The radio guys were cool about it and said they bleeped it in time, but my friends Jason and Lisa said, "We totally heard it," and freaked me out that the FCC was gonna come look for me. Then they left, because Jason had to say goodbye to someone in Winthrop.

After that, I was working with Gene Hackman, who was trying to get revenge on this Burger King that had fired him. We ended up stuffing the end of a garden hose through a window, so the water would mix with the grease on the floor and the manager inside (played by William Fichtner) would slip and fall.

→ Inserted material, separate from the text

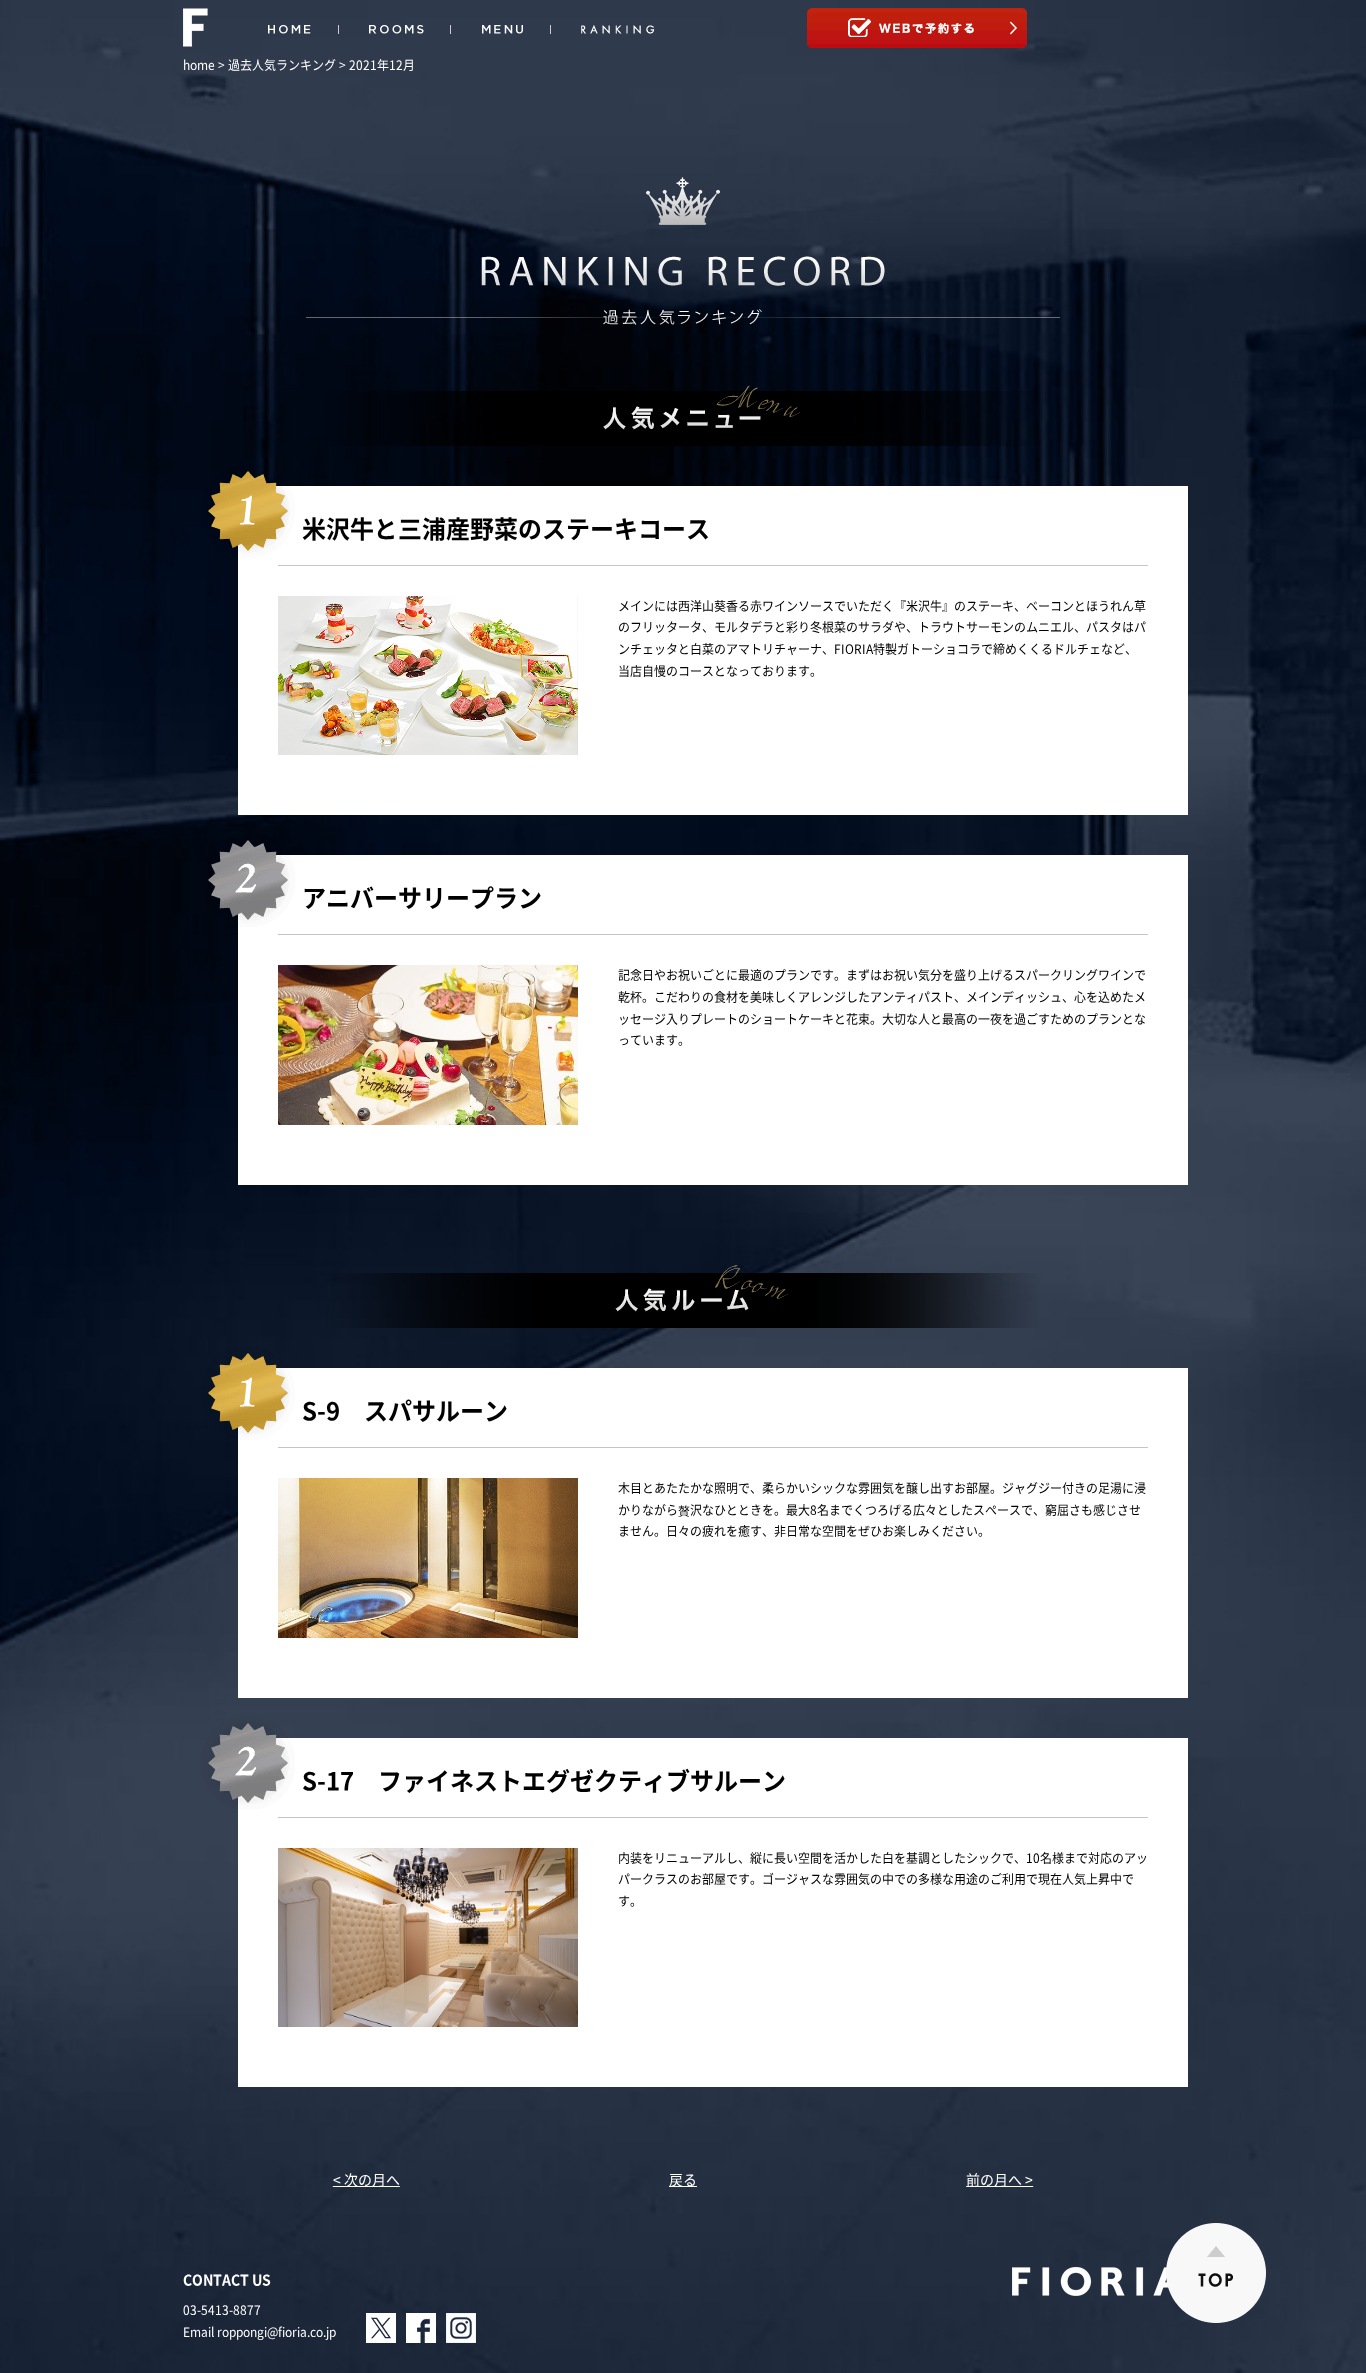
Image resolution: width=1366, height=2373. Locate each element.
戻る (683, 2179)
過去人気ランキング (282, 65)
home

Except that there was too much water, so it was gushing in like there was a water main break or something, and people were getting swept away and hurt. Just then Jason and Lisa came back, and they had stolen an MBTA bus. We all got on the bus and sped away, but we wanted to help everyone trapped in the gushing waters at Burger King, so we stripped down the bus and converted it to look like a garbage truck, that way we could get around without the police getting wise. We went back and fixed the water problem, and then me, a bunch of my friends, Gene Hackman, and the crew at Burger King all got together at these long tables, like in the Harry Potter movies, and had a big meal. I woke up just as my cousin Rachel came out to serve us all chocolate chip Rice Krispie treats that were round like rice cakes.

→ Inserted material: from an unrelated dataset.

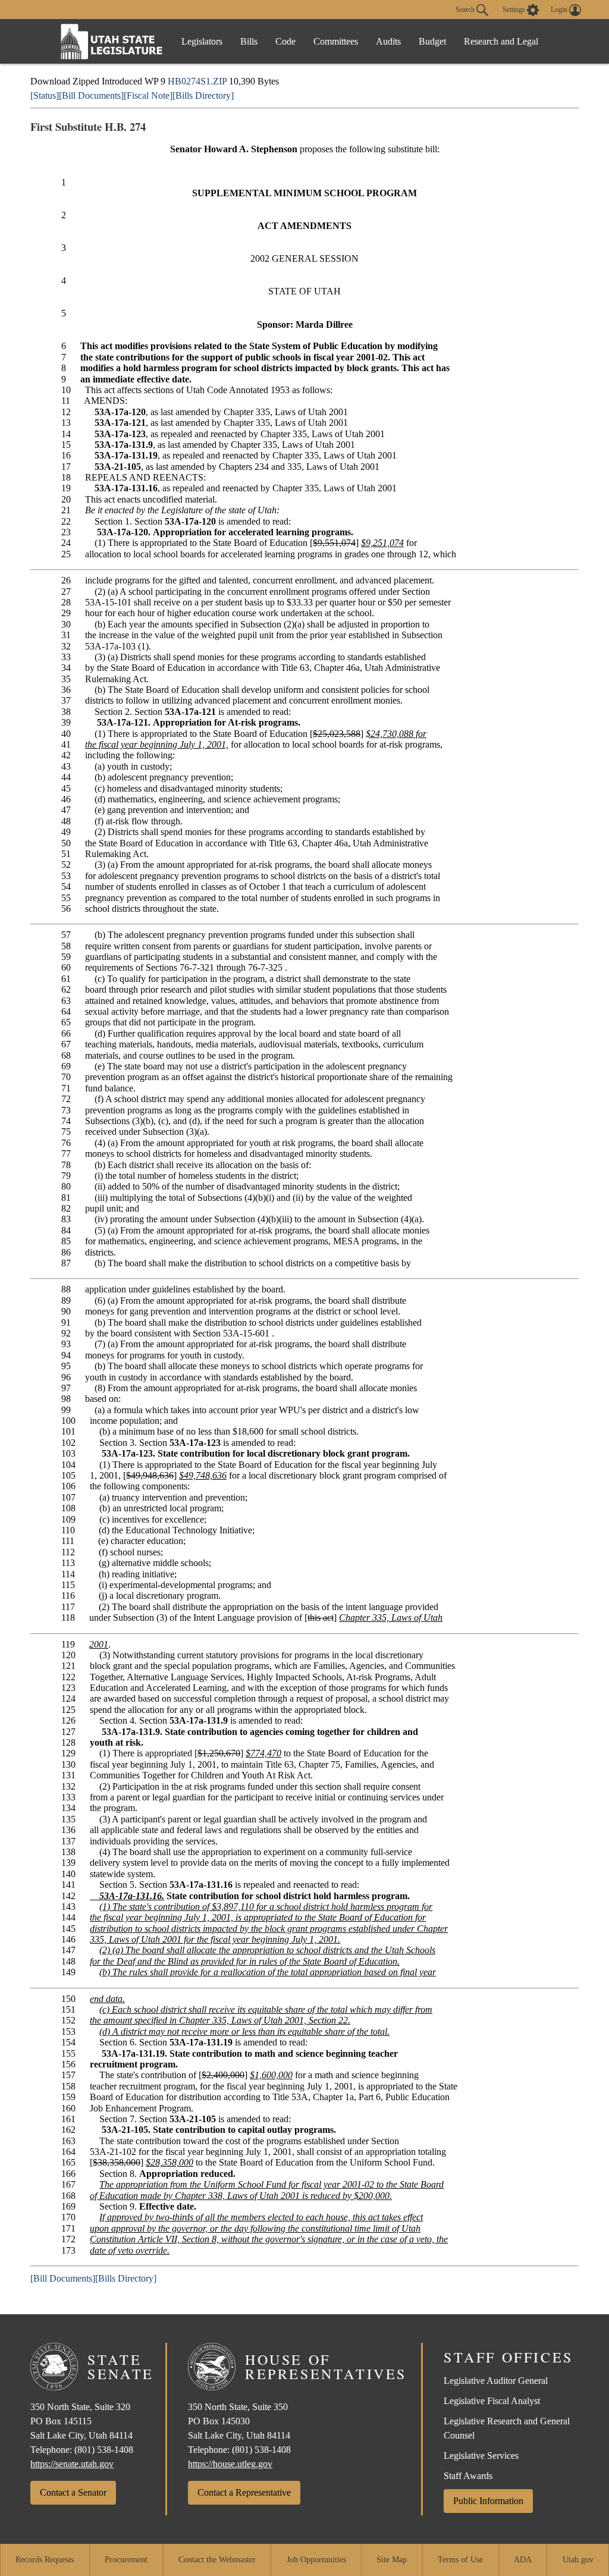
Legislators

 Of all that, I can explain the pie, because I had slice of Boston Cream at Kelly's Diner in Ball Square a couple of weeks ago. The rest? No clue. 

Tuesday, December 02, 2008

Who's a Happy Dog?

I was out in Fitchburg for a wedding about three weeks ago. The wedding and overall weekend was great. While there, I couldn't help but notice there were quite a few dogs running around in the hotel lobby. On Saturday night, this sign showed up at the elevator bank:

Yeah, that's right. You read the top of the sign, and you think, "That doesn't mean what I think it means." The good people at the ICSB knew that disbelief would be the default position of any reader, so they used a little space at the bottom of the sign to say, "Yes, this means exactly what you think it means."

Also note the paper sign hanging to the side. There was a line of dogs and owners next to the registration desk when we checked out, all heading into a little room behind the counter. That, apparently, is where the magic happened.

Monday, December 01, 2008

Stuck In My Head: Camera Obscura

Maybe I'm a little late to the party, but I've been obsessing over Camera Obscura the last couple of weeks:

I don't know whether it's a function of getting older, or an expanding musical palette, but I find myself listening to more and more jangly indie rock than I ever used to. I feel like I need to crank through "Run To The Hills " every so often just to keep some cred.